- EXTRAIT -
^^^^

Le débat budgétaire en France atteint un point critique. Le gouvernement, dirigé par Sébastien Lecornu, se trouve face à un choix délicat pour faire adopter le projet de loi de finances. En l’absence de majorité claire à l’Assemblée, deux voies constitutionnelles s’offrent à lui, chacune présentant des avantages et des risques significatifs pour l’exécutif et la stabilité politique. Le dilemme est de taille : recourir pour la première fois aux ordonnances budgétaires ou revenir sur la promesse de ne pas utiliser l’article 49.3 de la Constitution.
L’option des ordonnances, prévue par l’article 47 de la Constitution, permettrait au gouvernement d’appliquer son projet de loi par voie réglementaire si le Parlement ne se prononce pas sur le texte dans un délai de 70 jours. Cette méthode éviterait un passage complexe devant les deux chambres, offrant une issue plus rapide mais potentiellement perçue comme un contournement du débat parlementaire. Ce serait une première pour un budget, ce qui soulève des interrogations sur la légitimité démocratique d’une telle démarche. Le gouvernement prendrait un pari audacieux.

^^^^

- CONSIGNE A -
D'après l'extrait, sans décision du Parlement dans quel délai le gouvernement peut-il appliquer son projet de loi par ordonnances ?
- CONSIGNE B -
Veuillez relever tous les nombres écrits en chiffres dans l'extrait.

- DONNÉES FOURNIES -

^^^^

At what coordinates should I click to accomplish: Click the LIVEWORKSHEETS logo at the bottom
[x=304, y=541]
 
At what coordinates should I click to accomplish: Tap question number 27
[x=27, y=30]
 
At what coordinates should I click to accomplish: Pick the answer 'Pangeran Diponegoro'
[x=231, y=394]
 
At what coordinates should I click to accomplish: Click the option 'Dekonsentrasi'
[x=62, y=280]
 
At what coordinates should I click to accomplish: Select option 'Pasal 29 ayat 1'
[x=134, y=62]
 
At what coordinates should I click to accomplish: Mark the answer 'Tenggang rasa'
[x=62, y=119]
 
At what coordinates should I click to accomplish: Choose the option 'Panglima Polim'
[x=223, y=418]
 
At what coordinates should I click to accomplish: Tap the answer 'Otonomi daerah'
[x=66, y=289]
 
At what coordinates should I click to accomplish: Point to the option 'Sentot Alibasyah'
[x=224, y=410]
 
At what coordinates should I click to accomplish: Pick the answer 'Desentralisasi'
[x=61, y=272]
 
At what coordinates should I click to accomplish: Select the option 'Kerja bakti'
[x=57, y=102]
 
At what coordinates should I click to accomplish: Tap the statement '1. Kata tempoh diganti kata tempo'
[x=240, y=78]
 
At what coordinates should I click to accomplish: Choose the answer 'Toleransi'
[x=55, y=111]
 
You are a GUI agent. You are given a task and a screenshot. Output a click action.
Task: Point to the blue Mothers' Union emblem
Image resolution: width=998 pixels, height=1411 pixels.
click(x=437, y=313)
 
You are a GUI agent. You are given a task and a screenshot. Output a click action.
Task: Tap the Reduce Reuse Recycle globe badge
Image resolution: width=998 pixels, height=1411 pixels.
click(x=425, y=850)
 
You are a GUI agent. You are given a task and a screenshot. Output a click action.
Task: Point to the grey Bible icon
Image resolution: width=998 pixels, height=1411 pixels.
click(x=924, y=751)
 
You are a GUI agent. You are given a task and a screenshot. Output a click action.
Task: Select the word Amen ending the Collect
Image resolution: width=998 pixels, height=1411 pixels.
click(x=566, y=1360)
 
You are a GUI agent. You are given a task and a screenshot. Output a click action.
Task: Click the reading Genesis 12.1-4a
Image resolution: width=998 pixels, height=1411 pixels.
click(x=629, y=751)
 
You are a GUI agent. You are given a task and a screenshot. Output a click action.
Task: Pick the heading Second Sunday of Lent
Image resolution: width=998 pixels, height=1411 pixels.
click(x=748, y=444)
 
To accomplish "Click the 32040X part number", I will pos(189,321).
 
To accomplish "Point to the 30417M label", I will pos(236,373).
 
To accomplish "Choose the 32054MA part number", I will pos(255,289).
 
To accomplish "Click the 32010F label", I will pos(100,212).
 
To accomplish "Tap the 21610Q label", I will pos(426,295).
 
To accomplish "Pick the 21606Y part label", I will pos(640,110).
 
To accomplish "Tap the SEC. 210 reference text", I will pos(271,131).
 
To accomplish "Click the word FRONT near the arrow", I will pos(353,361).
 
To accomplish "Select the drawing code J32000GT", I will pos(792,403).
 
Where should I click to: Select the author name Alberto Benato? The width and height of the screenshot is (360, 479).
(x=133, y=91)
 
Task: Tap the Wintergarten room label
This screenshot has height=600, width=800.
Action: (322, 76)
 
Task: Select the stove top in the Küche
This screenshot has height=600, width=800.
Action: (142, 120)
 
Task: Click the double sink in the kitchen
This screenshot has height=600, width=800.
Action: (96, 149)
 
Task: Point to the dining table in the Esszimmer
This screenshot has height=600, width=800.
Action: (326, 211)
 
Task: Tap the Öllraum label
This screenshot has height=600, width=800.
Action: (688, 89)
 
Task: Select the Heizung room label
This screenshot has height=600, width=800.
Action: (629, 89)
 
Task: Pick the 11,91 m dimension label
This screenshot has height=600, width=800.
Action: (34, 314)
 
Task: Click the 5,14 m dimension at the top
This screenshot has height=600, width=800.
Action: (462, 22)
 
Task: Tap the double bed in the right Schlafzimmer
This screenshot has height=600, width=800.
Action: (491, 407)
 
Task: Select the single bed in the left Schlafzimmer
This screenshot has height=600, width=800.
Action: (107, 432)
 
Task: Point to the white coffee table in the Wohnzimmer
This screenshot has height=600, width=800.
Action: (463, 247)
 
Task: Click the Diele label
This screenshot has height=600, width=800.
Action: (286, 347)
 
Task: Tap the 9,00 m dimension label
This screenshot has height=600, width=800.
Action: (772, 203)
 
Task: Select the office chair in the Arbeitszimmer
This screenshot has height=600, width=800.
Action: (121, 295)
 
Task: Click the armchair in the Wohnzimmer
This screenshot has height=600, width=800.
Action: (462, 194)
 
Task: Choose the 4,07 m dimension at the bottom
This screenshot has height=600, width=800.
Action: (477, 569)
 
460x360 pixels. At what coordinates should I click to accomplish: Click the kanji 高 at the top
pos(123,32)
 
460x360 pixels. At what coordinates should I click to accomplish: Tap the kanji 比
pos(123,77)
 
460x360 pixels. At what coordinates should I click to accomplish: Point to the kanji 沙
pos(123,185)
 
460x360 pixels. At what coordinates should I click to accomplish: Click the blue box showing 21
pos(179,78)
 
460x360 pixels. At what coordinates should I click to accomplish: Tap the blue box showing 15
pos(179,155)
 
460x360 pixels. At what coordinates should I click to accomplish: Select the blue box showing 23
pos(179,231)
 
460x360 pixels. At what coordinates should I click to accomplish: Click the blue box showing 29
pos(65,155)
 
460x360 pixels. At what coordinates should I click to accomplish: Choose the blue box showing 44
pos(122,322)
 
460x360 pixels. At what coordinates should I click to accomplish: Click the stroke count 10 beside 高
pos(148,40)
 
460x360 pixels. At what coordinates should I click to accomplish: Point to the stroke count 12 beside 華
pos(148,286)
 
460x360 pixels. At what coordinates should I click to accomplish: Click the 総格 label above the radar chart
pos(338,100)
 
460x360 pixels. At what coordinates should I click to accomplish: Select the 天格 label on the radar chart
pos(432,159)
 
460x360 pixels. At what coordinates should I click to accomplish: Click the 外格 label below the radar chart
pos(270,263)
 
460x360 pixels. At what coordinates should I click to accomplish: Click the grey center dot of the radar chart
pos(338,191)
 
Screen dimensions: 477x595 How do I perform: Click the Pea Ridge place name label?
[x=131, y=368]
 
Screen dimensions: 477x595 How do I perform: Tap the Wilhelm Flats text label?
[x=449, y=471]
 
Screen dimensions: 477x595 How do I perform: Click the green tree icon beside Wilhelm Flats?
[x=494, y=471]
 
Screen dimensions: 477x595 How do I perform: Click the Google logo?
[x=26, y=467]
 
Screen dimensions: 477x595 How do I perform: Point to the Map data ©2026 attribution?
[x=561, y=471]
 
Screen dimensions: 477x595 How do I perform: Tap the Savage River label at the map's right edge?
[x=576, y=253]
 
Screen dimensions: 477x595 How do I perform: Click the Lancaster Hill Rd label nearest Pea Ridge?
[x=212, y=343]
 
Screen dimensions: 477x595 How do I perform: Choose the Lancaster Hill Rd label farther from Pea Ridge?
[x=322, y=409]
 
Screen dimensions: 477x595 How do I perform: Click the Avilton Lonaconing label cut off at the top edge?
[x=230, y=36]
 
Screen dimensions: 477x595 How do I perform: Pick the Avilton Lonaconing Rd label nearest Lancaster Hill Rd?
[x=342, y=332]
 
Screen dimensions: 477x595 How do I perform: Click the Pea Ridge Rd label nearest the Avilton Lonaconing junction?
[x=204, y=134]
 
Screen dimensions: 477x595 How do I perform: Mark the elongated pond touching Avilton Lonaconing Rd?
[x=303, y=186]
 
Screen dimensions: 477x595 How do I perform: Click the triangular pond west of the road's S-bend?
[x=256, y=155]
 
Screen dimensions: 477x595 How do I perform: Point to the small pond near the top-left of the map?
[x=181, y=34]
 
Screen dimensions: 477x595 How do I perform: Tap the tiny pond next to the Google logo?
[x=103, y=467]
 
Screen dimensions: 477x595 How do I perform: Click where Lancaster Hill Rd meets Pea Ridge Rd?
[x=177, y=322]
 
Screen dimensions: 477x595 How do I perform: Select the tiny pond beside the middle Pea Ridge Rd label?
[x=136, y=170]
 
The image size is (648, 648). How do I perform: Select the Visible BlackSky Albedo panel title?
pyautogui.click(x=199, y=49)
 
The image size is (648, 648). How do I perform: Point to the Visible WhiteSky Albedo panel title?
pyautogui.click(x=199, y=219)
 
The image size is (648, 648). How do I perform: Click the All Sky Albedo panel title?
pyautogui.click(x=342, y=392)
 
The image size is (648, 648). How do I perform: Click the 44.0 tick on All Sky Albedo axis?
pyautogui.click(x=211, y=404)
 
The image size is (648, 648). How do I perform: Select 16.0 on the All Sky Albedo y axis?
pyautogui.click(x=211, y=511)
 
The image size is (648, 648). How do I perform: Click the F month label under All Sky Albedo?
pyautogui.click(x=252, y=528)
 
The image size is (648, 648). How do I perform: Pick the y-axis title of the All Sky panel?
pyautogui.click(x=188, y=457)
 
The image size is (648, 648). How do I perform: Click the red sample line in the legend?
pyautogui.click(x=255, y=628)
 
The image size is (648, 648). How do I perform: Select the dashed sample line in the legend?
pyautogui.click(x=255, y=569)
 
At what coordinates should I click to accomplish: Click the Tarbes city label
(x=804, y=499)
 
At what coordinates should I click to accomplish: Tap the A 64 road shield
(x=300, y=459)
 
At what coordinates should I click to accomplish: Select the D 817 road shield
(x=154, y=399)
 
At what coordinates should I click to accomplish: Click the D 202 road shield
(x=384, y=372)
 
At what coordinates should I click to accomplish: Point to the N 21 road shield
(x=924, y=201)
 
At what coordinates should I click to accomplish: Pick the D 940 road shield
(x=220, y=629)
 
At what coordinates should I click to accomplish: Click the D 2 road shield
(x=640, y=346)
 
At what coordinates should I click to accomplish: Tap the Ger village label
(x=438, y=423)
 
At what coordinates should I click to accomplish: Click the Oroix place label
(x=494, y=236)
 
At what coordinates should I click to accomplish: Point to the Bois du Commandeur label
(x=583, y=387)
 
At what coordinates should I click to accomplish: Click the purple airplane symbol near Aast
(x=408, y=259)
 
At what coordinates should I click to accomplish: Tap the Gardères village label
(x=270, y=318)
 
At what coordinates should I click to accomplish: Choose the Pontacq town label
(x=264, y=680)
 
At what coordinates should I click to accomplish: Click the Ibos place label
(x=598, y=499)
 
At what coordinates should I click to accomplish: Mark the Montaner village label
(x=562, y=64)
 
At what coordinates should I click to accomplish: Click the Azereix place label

^^^^

- RÉPONSE A -
70 jours

- RÉPONSE B -
49.3 ; 47 ; 70